Version: 3.0-unstable

SupabaseDocumentStore


API reference	Supabase
GitHub link	https://github.com/deepset-ai/haystack-core-integrations/tree/main/integrations/supabase/

Supabase is an open-source backend platform built on PostgreSQL. The Supabase integration for Haystack provides two document stores:

SupabasePgvectorDocumentStore — vector similarity search using the pgvector PostgreSQL extension, which comes pre-installed on Supabase.
SupabaseGroongaDocumentStore — multilingual full-text search using the PGroonga PostgreSQL extension. No embeddings required.

Installation

shell

pip install supabase-haystack

The examples on this page use Sentence Transformers embedders that have moved to the sentence-transformers-haystack package. Install it to run the examples:

shell

pip install sentence-transformers-haystack

SupabasePgvectorDocumentStore

SupabasePgvectorDocumentStore is a thin wrapper around PgvectorDocumentStore with Supabase-specific defaults:

Reads the connection string from the SUPABASE_DB_URL environment variable.
Defaults create_extension to False since pgvector is pre-installed on Supabase.

Connection

Set the SUPABASE_DB_URL environment variable with your Supabase database connection string.
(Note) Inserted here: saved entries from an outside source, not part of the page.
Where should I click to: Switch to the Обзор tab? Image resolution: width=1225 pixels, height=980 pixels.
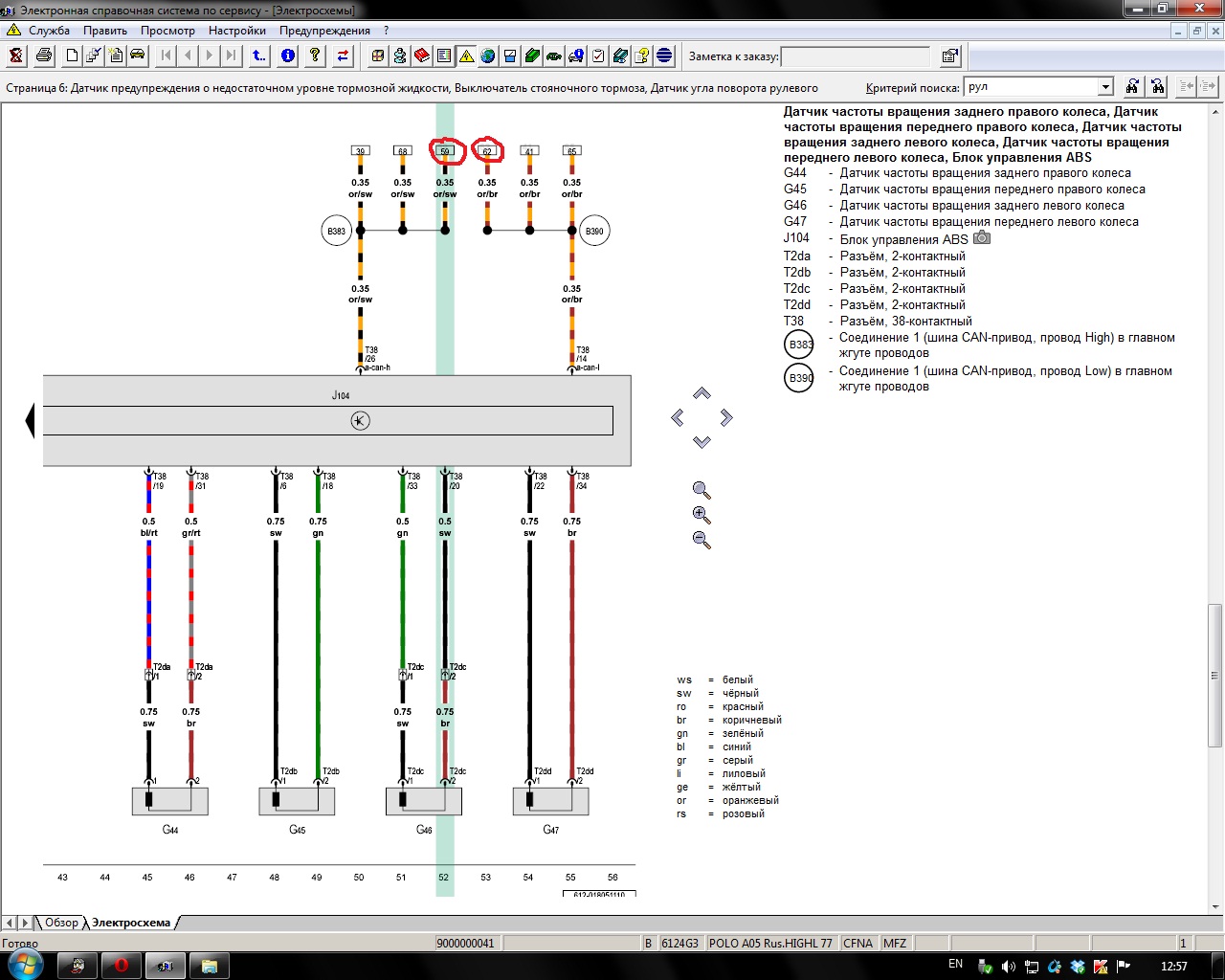[60, 923]
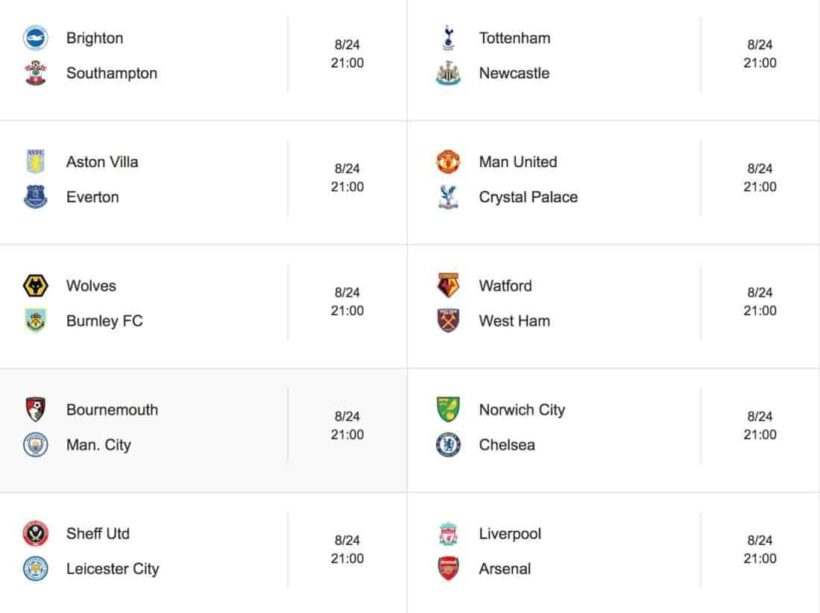Select the Wolves team logo
Viewport: 820px width, 613px height.
(35, 286)
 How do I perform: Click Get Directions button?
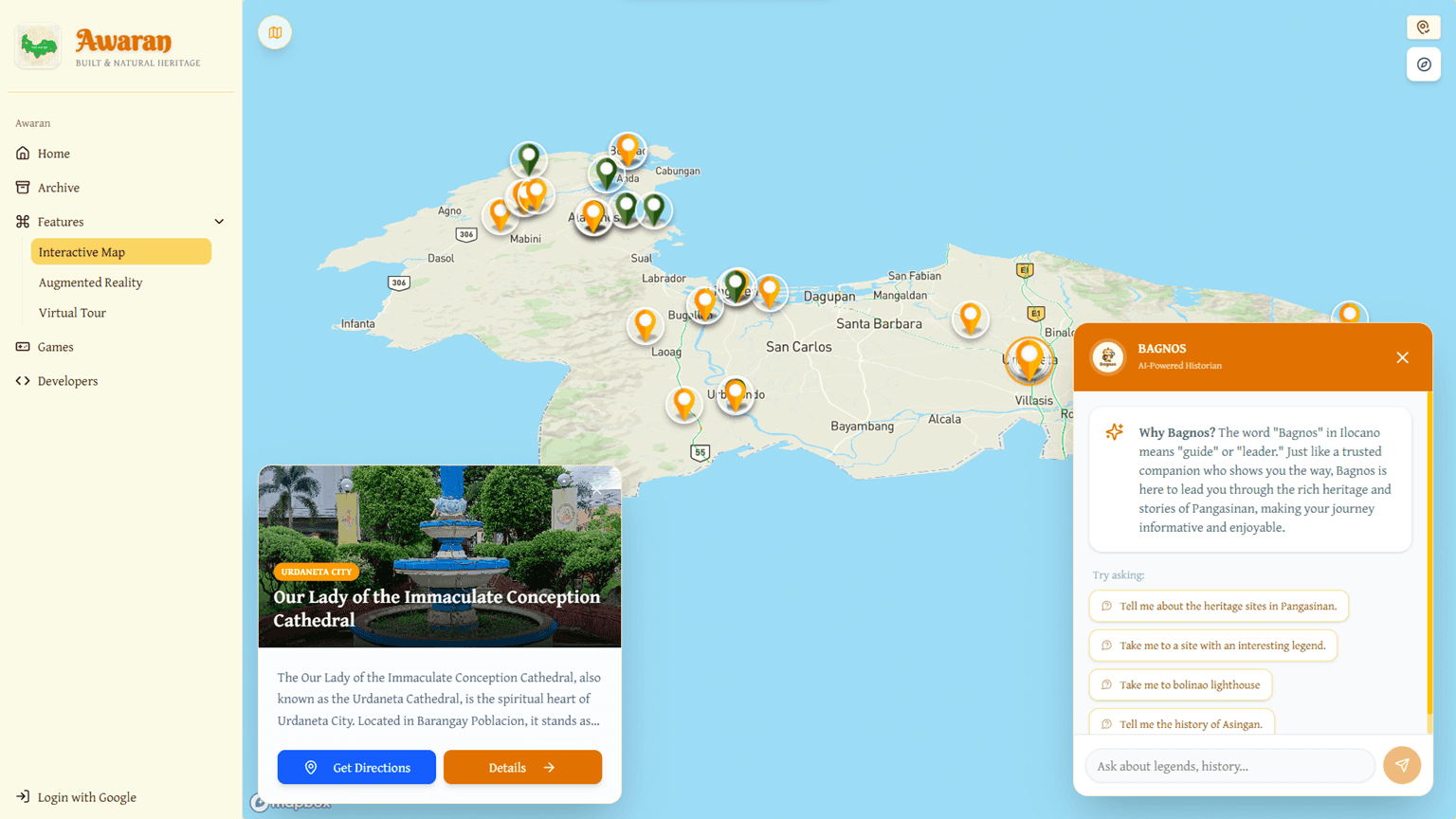pyautogui.click(x=356, y=767)
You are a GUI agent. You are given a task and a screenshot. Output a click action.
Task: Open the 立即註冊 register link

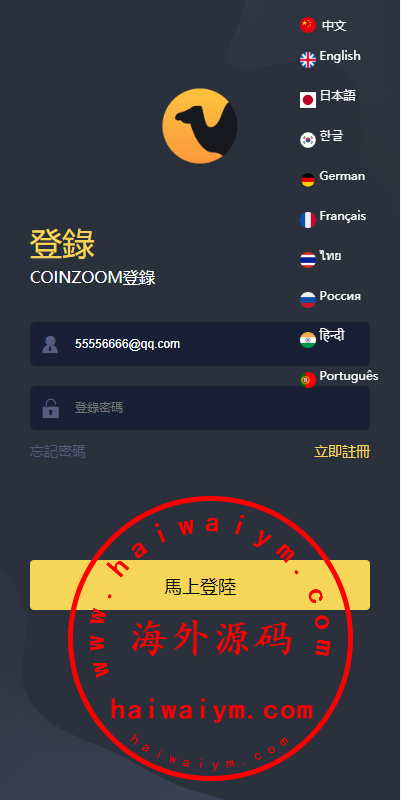tap(342, 452)
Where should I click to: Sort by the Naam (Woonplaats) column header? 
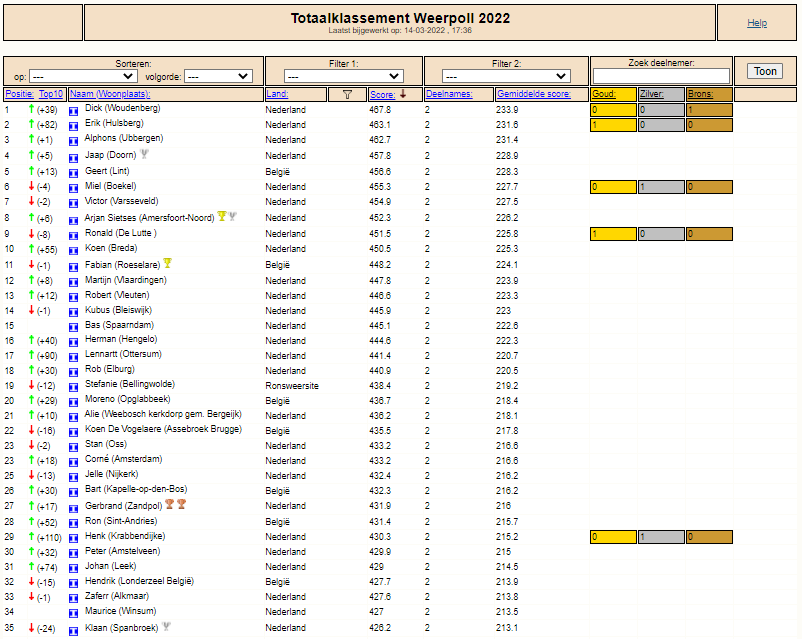pos(110,94)
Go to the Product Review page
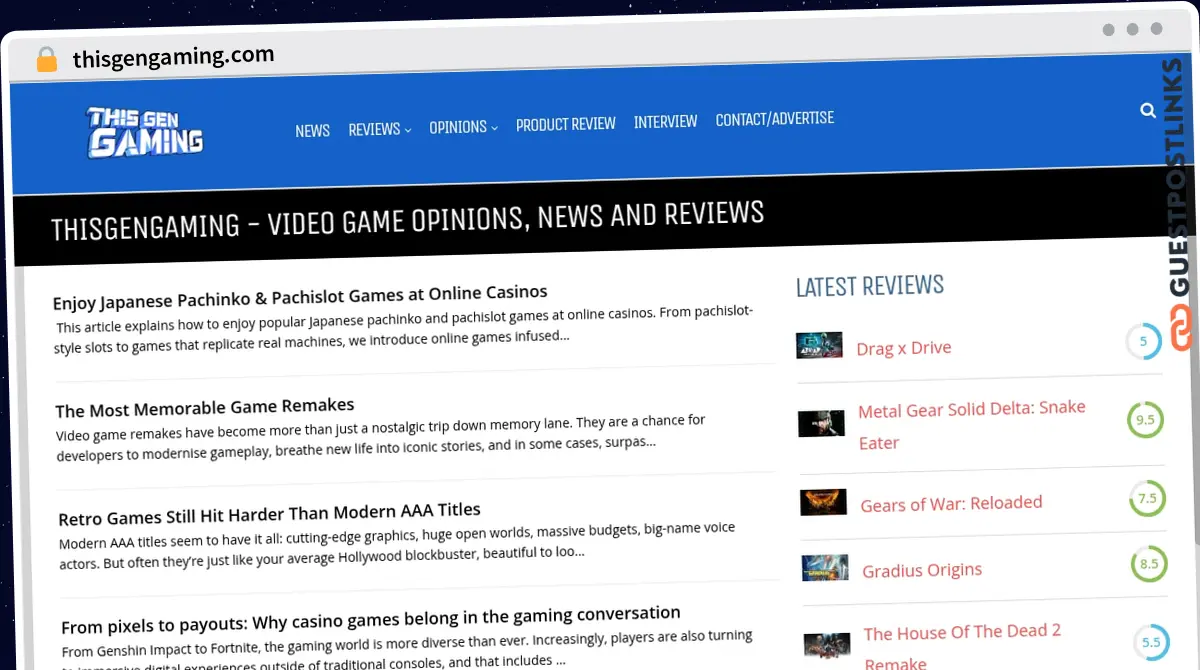Viewport: 1200px width, 670px height. (565, 124)
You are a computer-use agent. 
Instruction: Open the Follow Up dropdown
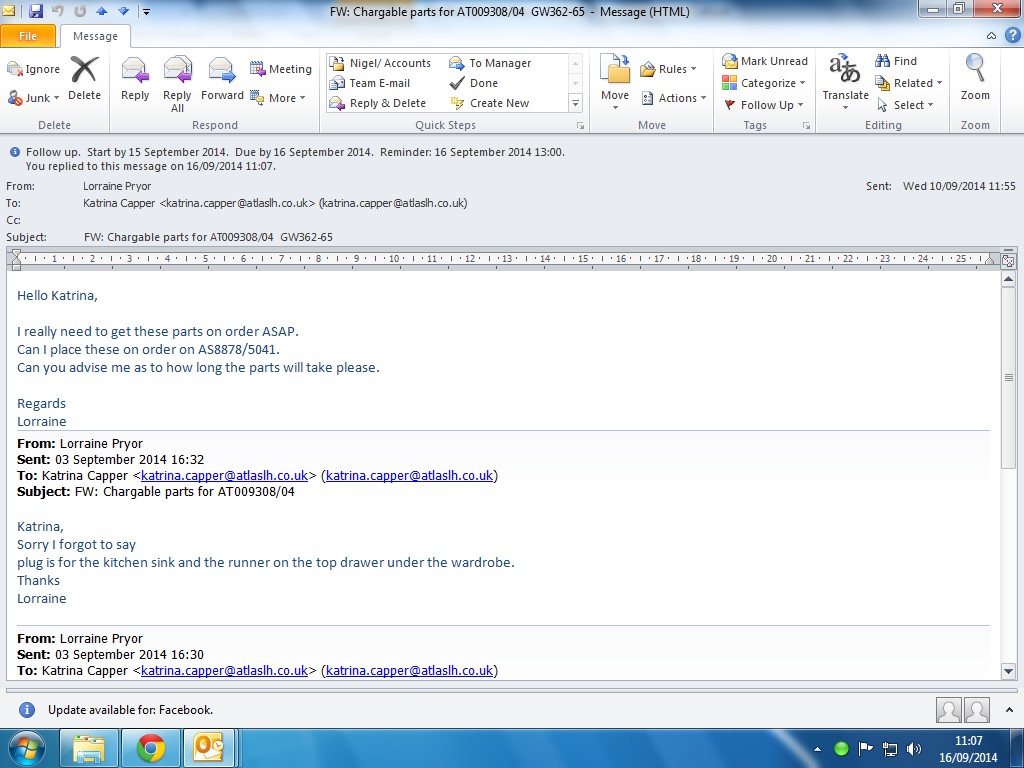(763, 104)
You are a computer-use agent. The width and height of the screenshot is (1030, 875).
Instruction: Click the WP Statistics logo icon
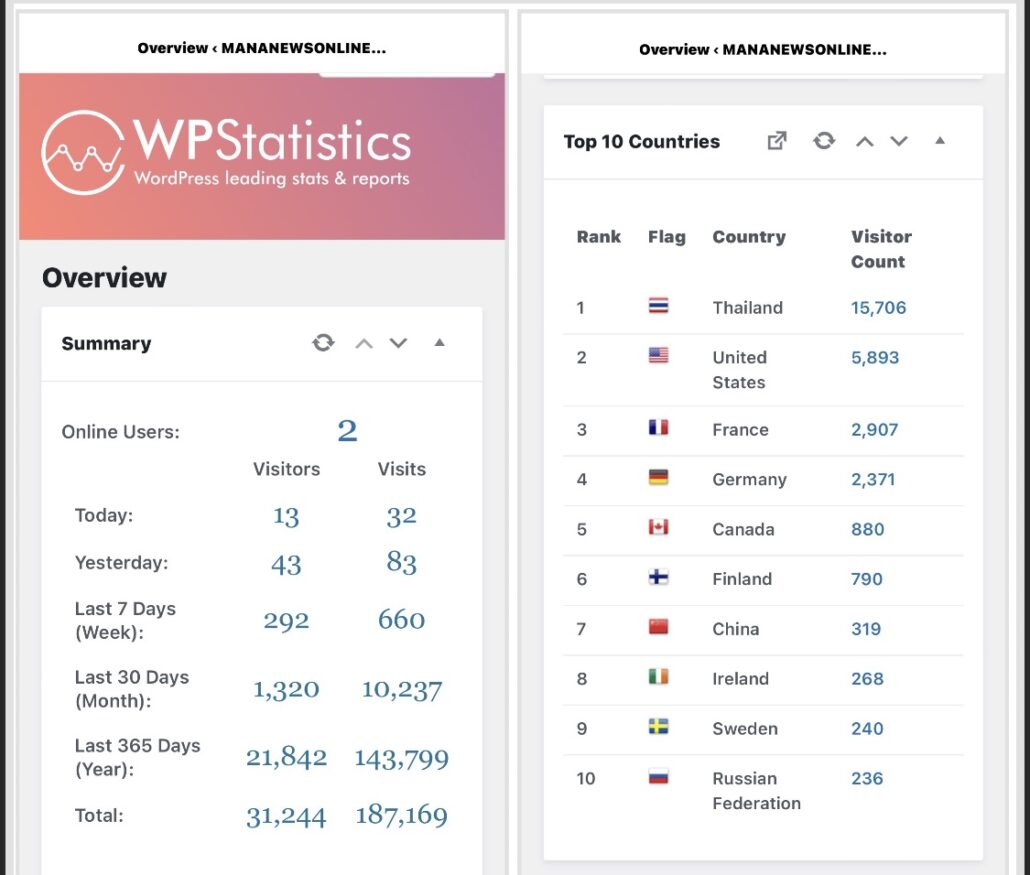click(x=83, y=152)
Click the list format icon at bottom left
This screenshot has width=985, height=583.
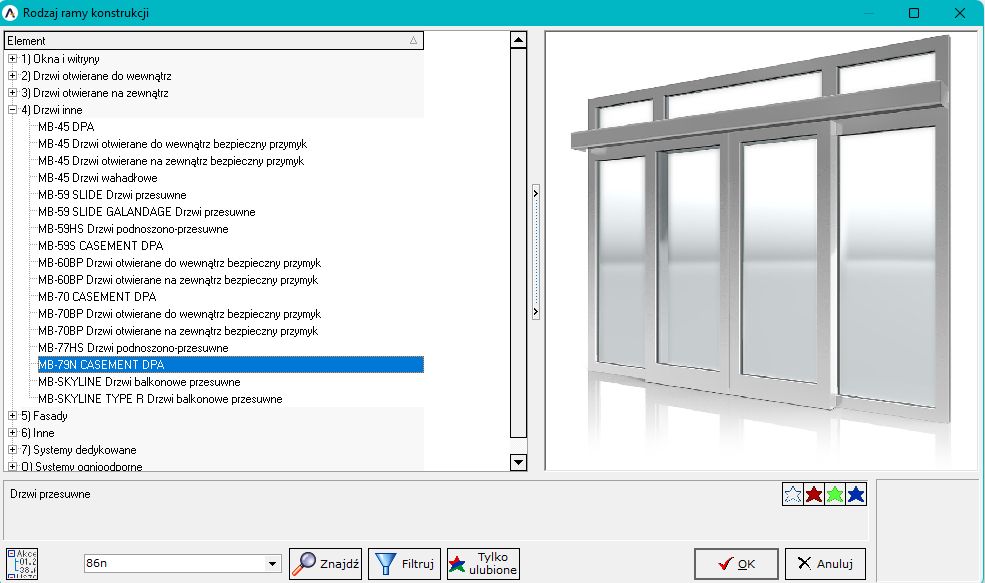pos(22,564)
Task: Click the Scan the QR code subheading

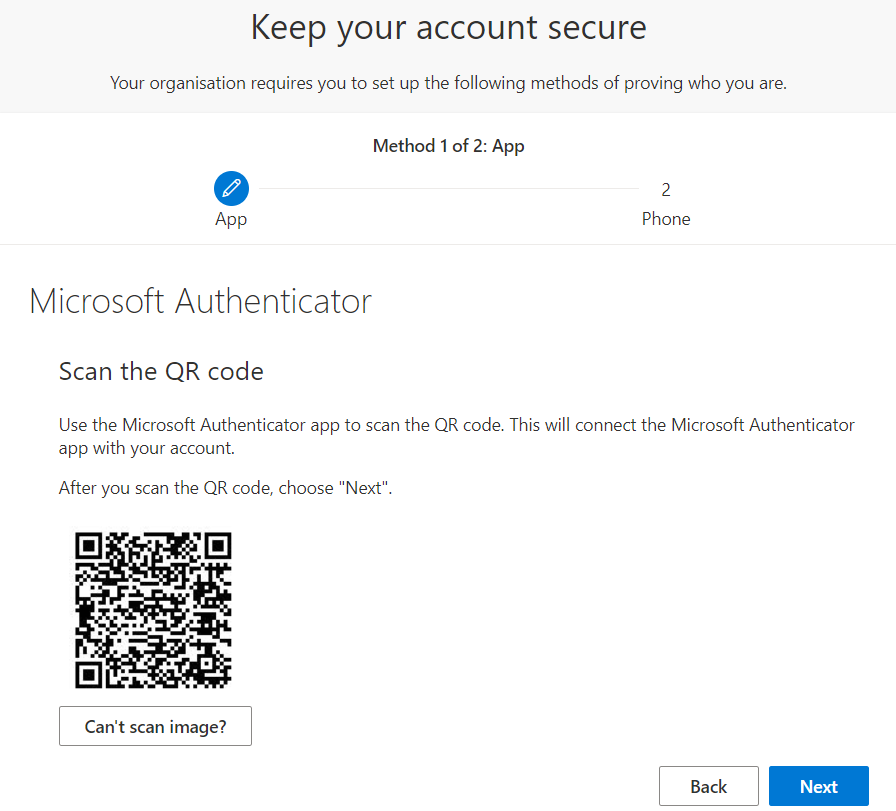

Use session mode (port 5432)

Supabase offers two pooler ports: transaction mode (port 6543) and session mode (port 5432). For best compatibility with pgvector operations, use session mode or a direct connection.

shell

export SUPABASE_DB_URL="postgresql://postgres.[project-ref]:[password]@aws-0-[region].pooler.supabase.com:5432/postgres"

Initialization

python

from haystack_integrations.document_stores.supabase import SupabasePgvectorDocumentStore

document_store = SupabasePgvectorDocumentStore(
    embedding_dimension=768,
    vector_function="cosine_similarity",
    recreate_table=True,
)

To learn more about the initialization parameters, see the API docs.

Supported Retrievers

SupabasePgvectorEmbeddingRetriever: Fetches documents from the store based on a query embedding.
SupabasePgvectorKeywordRetriever: Fetches documents matching a keyword query using PostgreSQL's ts_rank_cd ranking.

Example: RAG pipeline

python

from haystack import Document, Pipeline
from haystack.document_stores.types.policy import DuplicatePolicy
from haystack_integrations.components.embedders.sentence_transformers import (
    SentenceTransformersTextEmbedder,
    SentenceTransformersDocumentEmbedder,
)
from haystack.components.builders import ChatPromptBuilder
from haystack.components.generators.chat import OpenAIChatGenerator
from haystack.dataclasses import ChatMessage
from haystack.utils import Secret

from haystack_integrations.document_stores.supabase import SupabasePgvectorDocumentStore
from haystack_integrations.components.retrievers.supabase import (
    SupabasePgvectorEmbeddingRetriever,
)

document_store = SupabasePgvectorDocumentStore(
    embedding_dimension=768,
    vector_function="cosine_similarity",
    recreate_table=True,
)

# Index documents
documents = [
    Document(content="There are over 7,000 languages spoken around the world today."),
    Document(
        content="Elephants have been observed to behave in a way that indicates a high level of self-awareness.",
    ),
    Document(
        content="In certain places, you can witness the phenomenon of bioluminescent waves.",
    ),
]
embedder = SentenceTransformersDocumentEmbedder()
documents_with_embeddings = embedder.run(documents)
document_store.write_documents(
    documents_with_embeddings["documents"],
    policy=DuplicatePolicy.OVERWRITE,
)

# Query pipeline
prompt_template = [
    ChatMessage.from_system("Answer the question based on the provided context."),
    ChatMessage.from_user(
        "Query: {{query}}\nDocuments:\n{% for doc in documents %}{{ doc.content }}\n{% endfor %}\nAnswer:",
    ),
]

query_pipeline = Pipeline()
query_pipeline.add_component("text_embedder", SentenceTransformersTextEmbedder())
query_pipeline.add_component(
    "retriever",
    SupabasePgvectorEmbeddingRetriever(document_store=document_store),
)
query_pipeline.add_component(
    "prompt_builder",
    ChatPromptBuilder(
        template=prompt_template,
        required_variables=["query", "documents"],
    ),
)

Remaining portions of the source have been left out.